There are multiple utilities in Linux, which can act on files and standard input. In addition, some can even act on a continuous stream of data directed to them.
In this tutorial, we deal with the grep (Global Regular Expression Print) command and how we can:
- pass a continuous stream of data to grep
- filter and output that data
Particularly, we define streams and discuss stream manipulation. After that, we briefly discuss how grep handles streams and files. Next, we see a continuous stream produced by a specific tool. Finally, grep is used with a continuous stream, where we also demonstrate buffering control.
We tested the code in this tutorial on Debian 11 (Bullseye) with GNU Bash 5.1.4. It is POSIX-compliant and should work in any such environment.

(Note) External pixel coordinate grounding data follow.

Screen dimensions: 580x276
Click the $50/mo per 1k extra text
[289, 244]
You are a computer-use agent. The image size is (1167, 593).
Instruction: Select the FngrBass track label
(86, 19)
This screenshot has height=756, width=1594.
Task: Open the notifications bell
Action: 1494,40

At its most basic level, a stream is just a pipeline for data. Note the word choice of “for”, instead of “with”. This is because it takes into account the fact that data isn’t needed for a stream to exist.
Consider a keyboard. There is a stream for that input device, but it doesn’t mean we constantly slam keys to feed it with data. In practice, interested processes can subscribe to streams as if they were radio stations.

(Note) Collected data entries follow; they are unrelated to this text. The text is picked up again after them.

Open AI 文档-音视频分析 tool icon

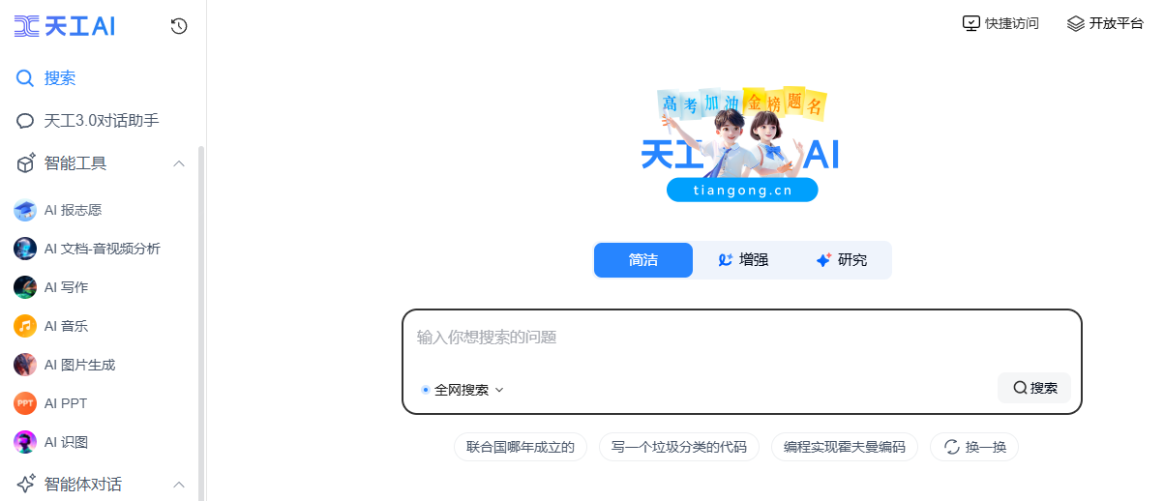25,249
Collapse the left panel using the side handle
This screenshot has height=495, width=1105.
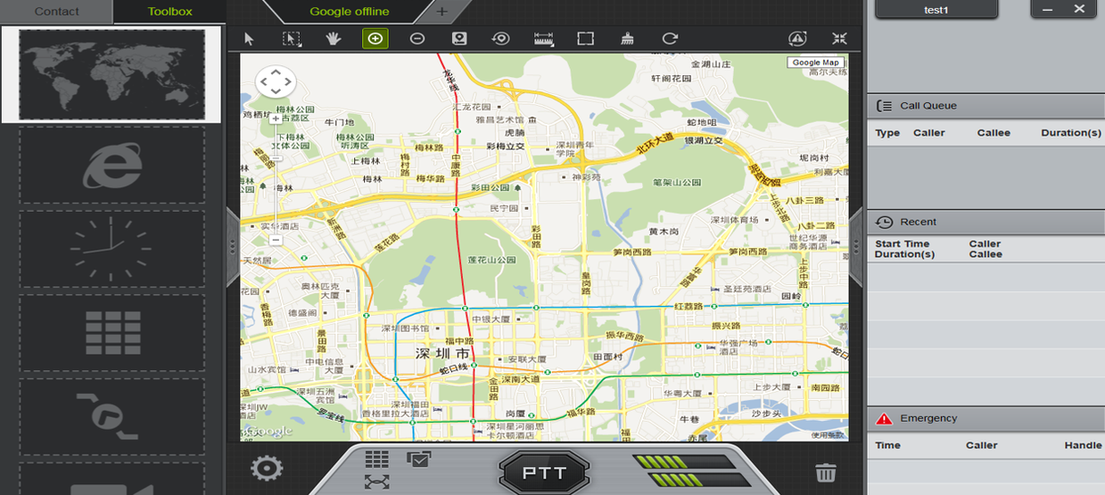tap(232, 246)
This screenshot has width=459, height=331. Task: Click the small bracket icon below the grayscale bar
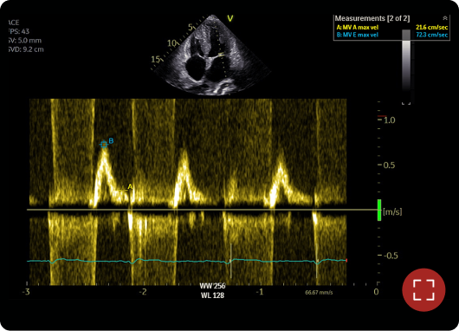tap(406, 103)
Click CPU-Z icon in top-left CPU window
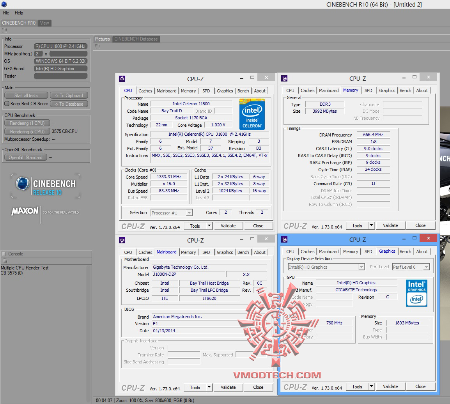This screenshot has width=450, height=404. (x=122, y=79)
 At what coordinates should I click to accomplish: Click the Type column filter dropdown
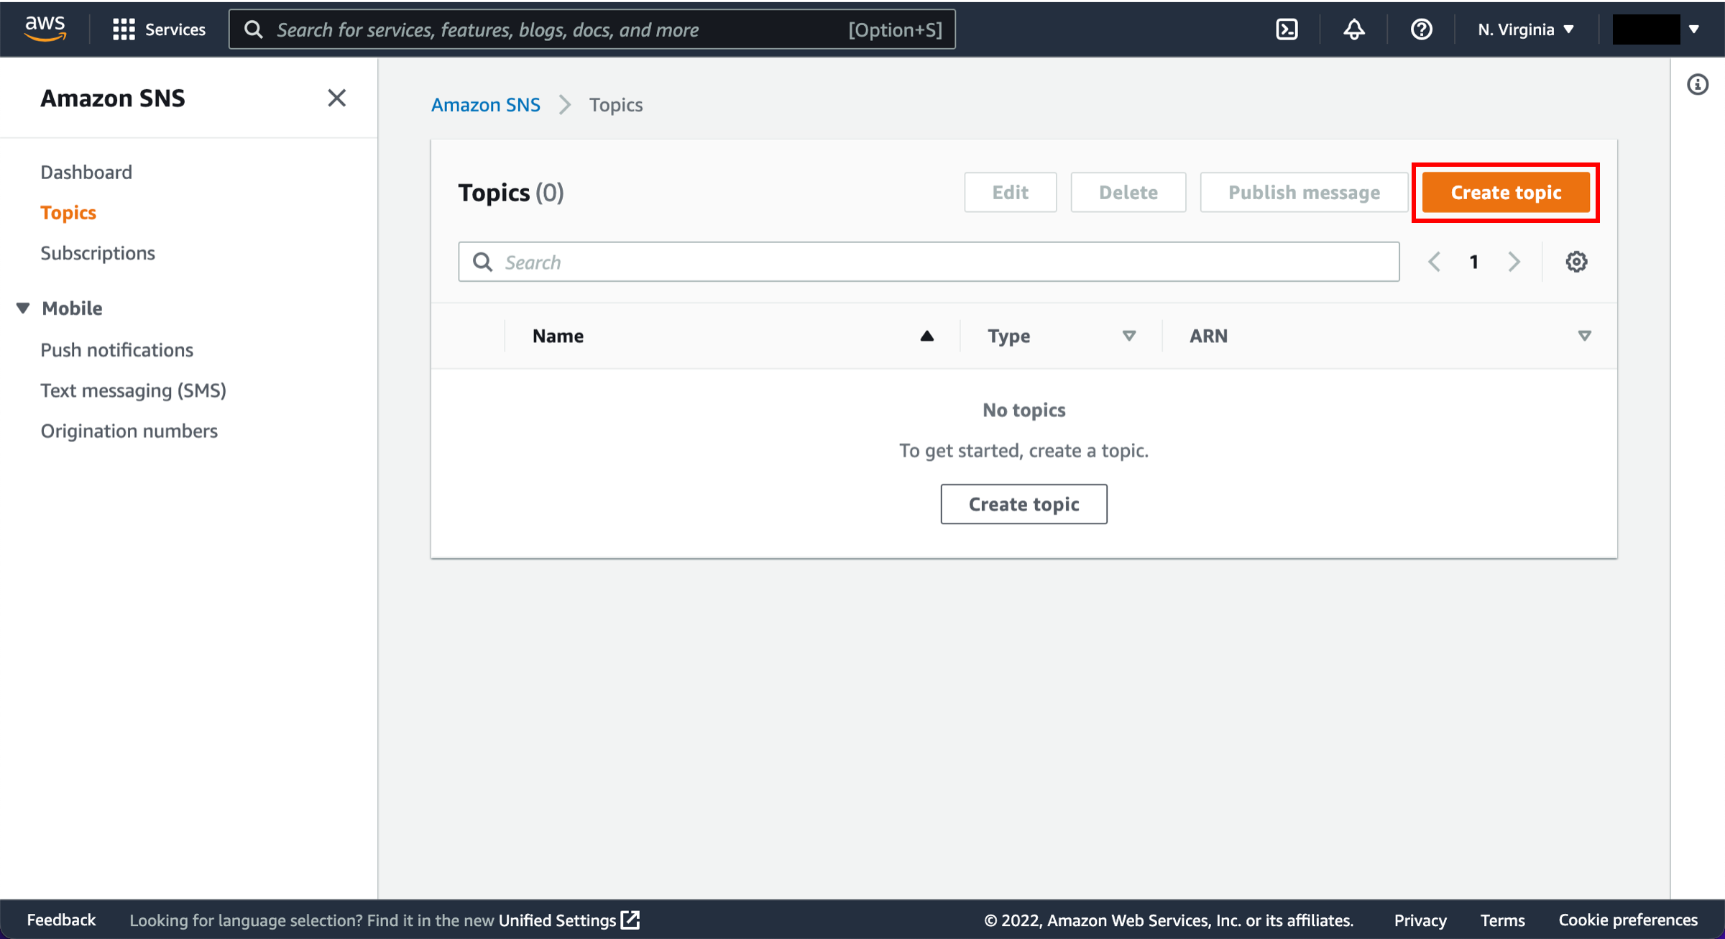(1126, 336)
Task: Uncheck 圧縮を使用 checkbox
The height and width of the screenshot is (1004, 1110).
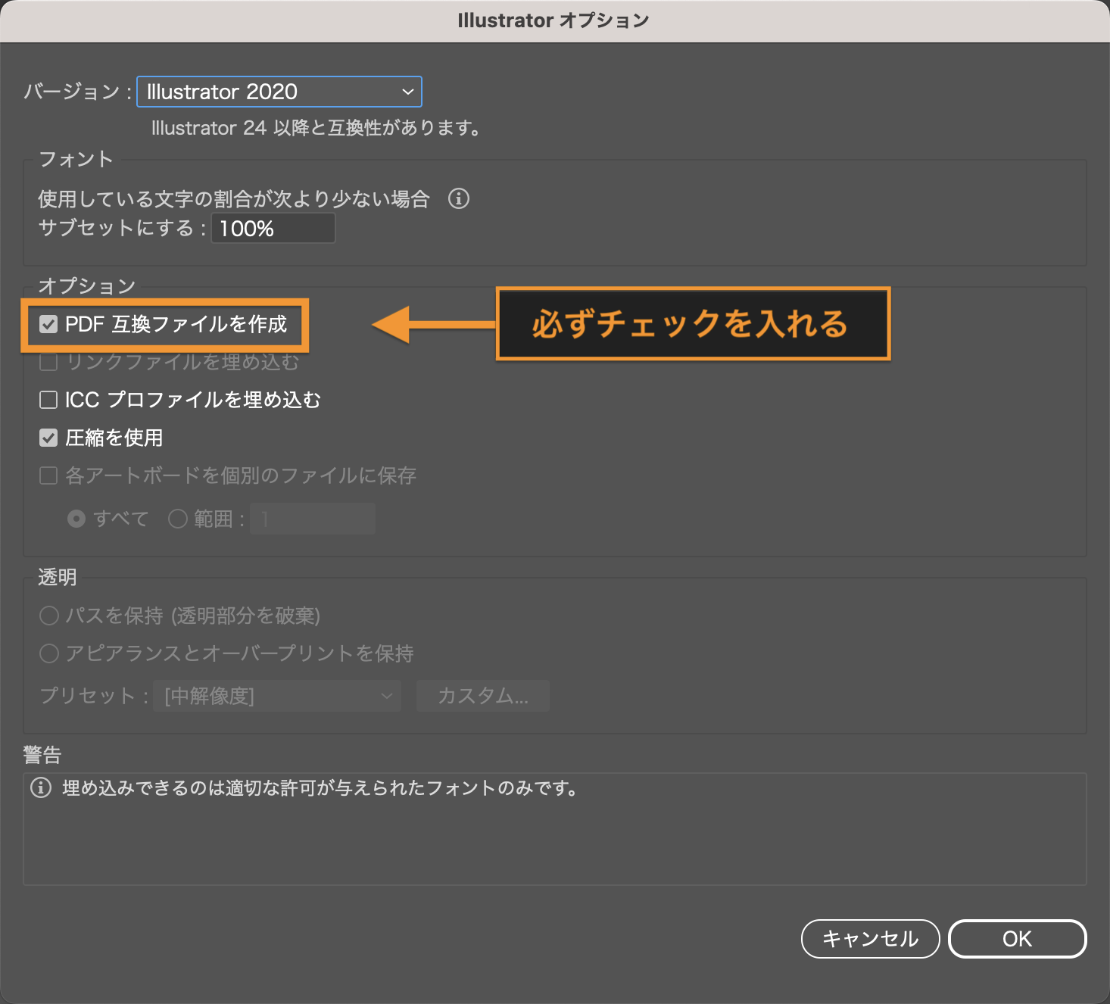Action: [x=48, y=438]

They do that in multiple ways:
We can send signals between processes to notify them of an event, but they usually don’t hold actual data along with the metadata. On the other hand, sockets are mainly used for networking. In fact, we can roughly equate a socket to a network pipe.

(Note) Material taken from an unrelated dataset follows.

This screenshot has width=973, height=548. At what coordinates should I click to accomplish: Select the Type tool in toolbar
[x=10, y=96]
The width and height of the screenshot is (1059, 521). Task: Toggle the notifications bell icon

This leads us to manipulate streams in general – our primary interest.
3. Stream Manipulation
In general, we have many means to redirect:
$ echo 'Data.' >> file.ext $ cat file.ext Data. $ echo 'Data.' | cat Data.
In both cases above, we are dealing with redirection operators. First, we use >> to echo some data to a file. Next, we output it back via cat (Concatenate). After that, we pipe the same information with | directly to cat.
Importantly, pipes almost always have buffers.
The use of buffers often means the information doesn’t get through unless a given amount is already loaded for transfer or one end terminates. In particular, the termination can be of the process or the stream via a special character. In short, we can define a buffer as a place where data temporarily accumulates.
Some commands also use buffers directly.
The grep tool has internal buffering. It usually functions alone during file operations. On the other hand, grep can also work on streams, which themselves provide a second buffer layer.
Indeed, we can just pass data to grep via stream redirection:
$ echo 'Content.' | grep 'Con' Content.
In this instance, we pipe a string directly for processing. Particularly, we redirect stdout through the pipe. Once grep is done with the string, all processes terminate along with the pipe.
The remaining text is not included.